Phase 2: Build Relationships and Develop a Collective Vision
Next, the working group collaborates to describe a shared future vision for young people and decides what needs to change to realize that vision.
The working group aligns on a problem statement, which allows all members (and their colleagues) to have a clearer understanding of what needs they are addressing and for whom. Next, it develops a shared aspirational vision for young people that describes what their experience looks and feels like once the problem is solved. After that, the group is better able to identify what needs to change to achieve that vision.
This happens through a series of conversations and structured activities that promote collaborative decisions. The working group is not only creating a collaborative plan, it’s also building essential skills and relationships for collaboration across organizations and roles — a necessary component of a coherent system.
Phase 3: Make a Shared Plan and Take Collaborative Action
After identifying the problem, vision, and solutions, the working group makes a plan to turn ideas into real change.
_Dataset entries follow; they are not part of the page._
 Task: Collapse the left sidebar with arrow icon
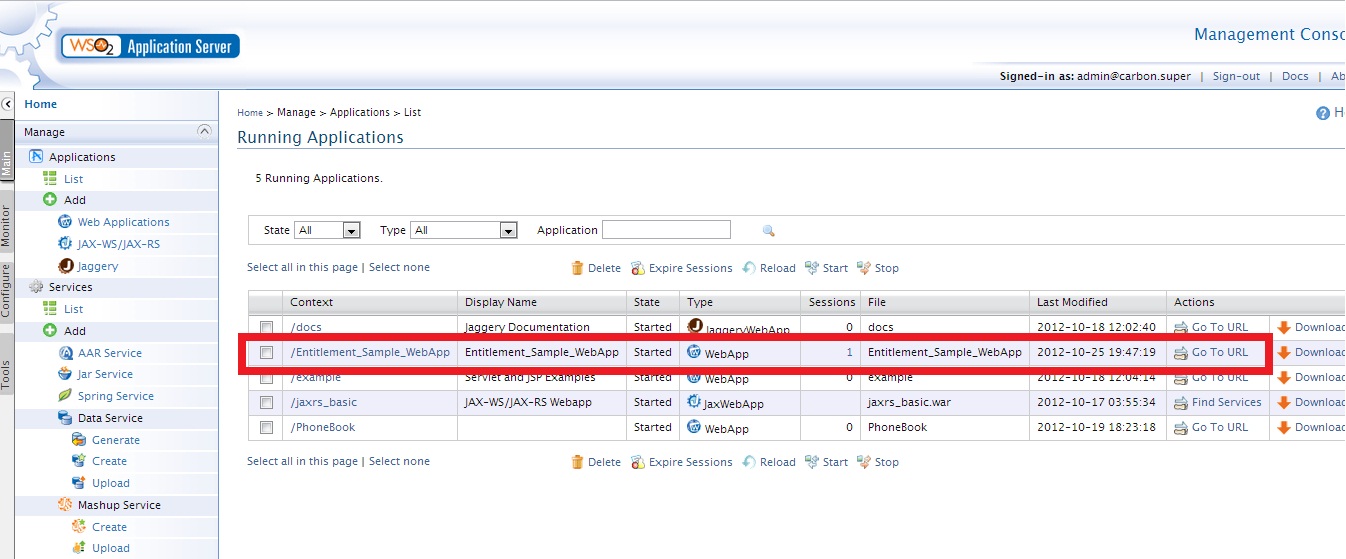(7, 104)
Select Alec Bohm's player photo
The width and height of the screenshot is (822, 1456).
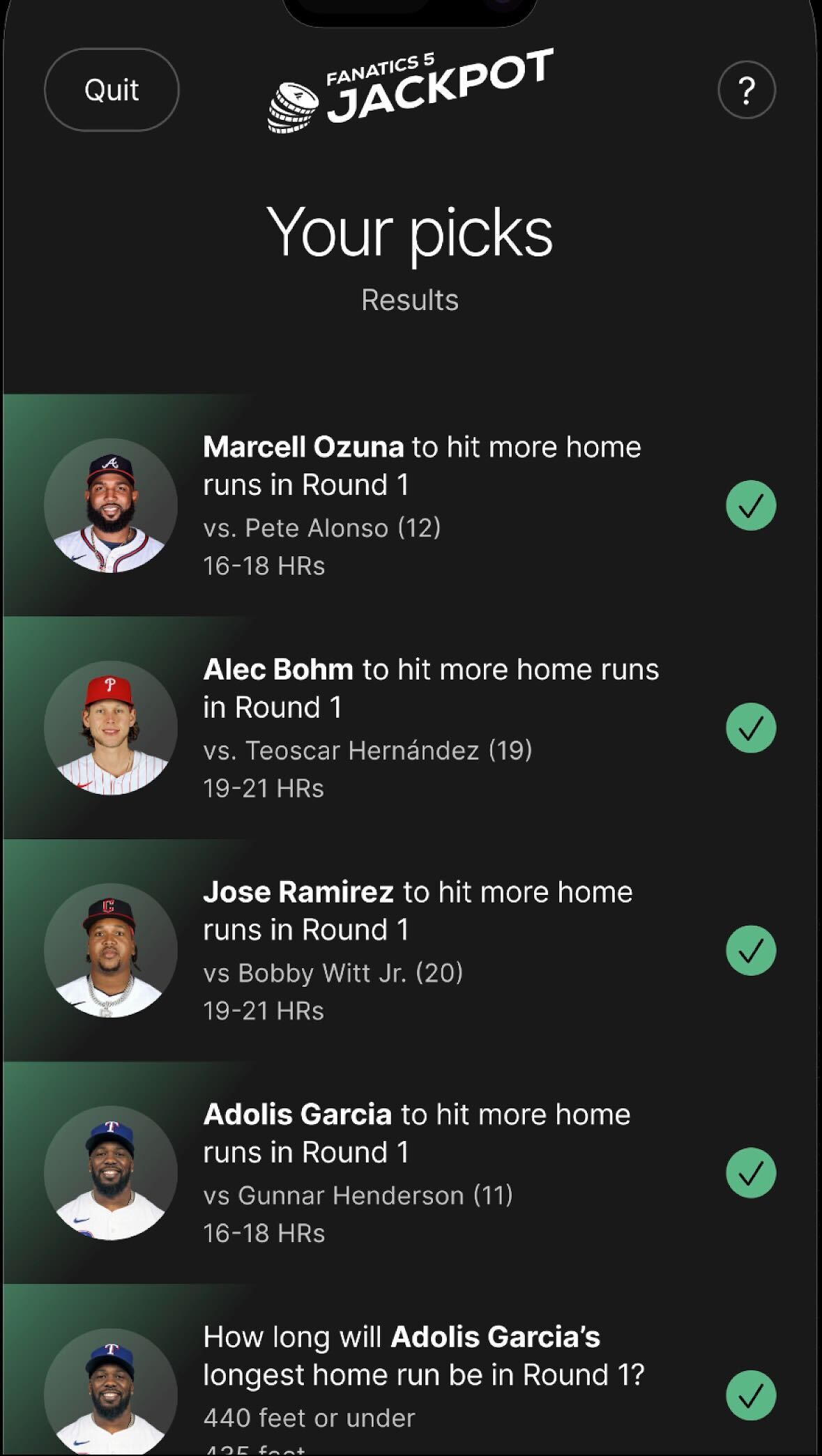click(x=111, y=728)
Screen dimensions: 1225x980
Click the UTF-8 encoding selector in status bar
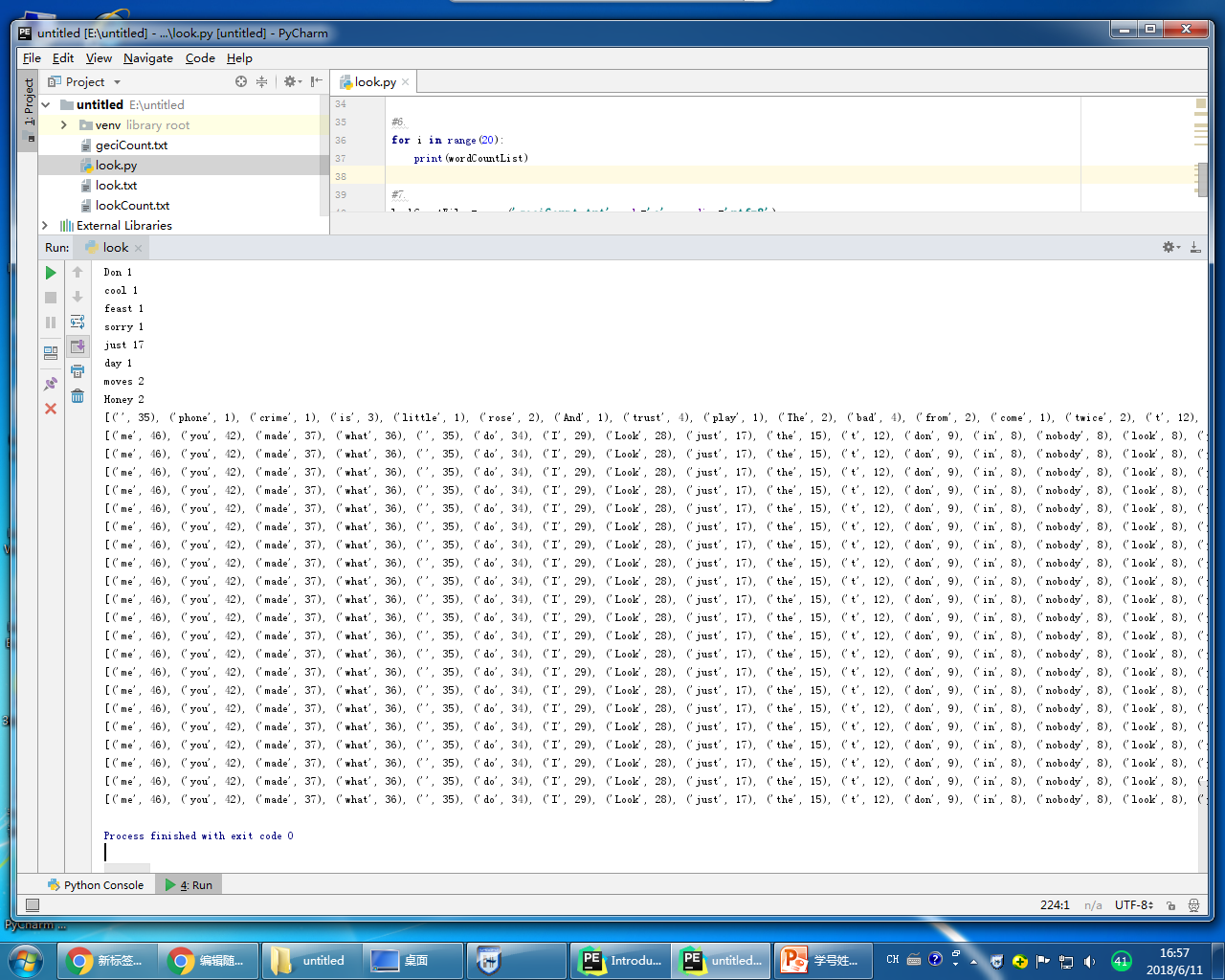(x=1133, y=905)
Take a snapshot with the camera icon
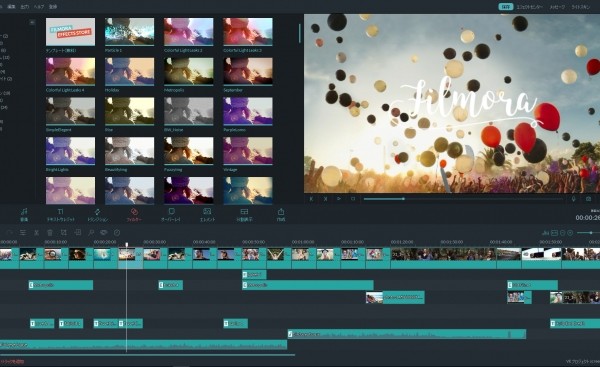The image size is (600, 367). tap(588, 199)
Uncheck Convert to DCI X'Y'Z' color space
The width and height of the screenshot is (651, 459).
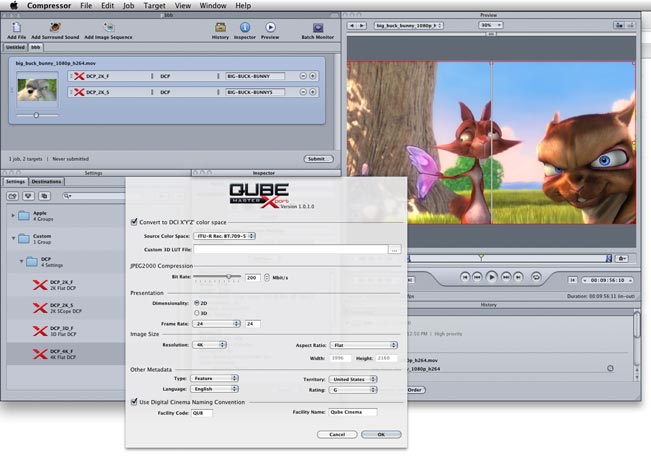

At this point, the working group develops the metrics and measures of success to track progress. These metrics hold each organization accountable, provide signals about what’s working, and support future collaboration. This road map outlines how agencies will continue to work together in the long term.
The shared plan enables each working group member to be a champion of coherence in their role. Sustained coordination and communication depend heavily on the relationships and trust built in the previous two phases. In time, each working group member will shift how they work. There will be more communication, transparency, and collaboration within and across organizations. And as the plan and its metrics become embedded in the everyday work, coherence will begin to take root.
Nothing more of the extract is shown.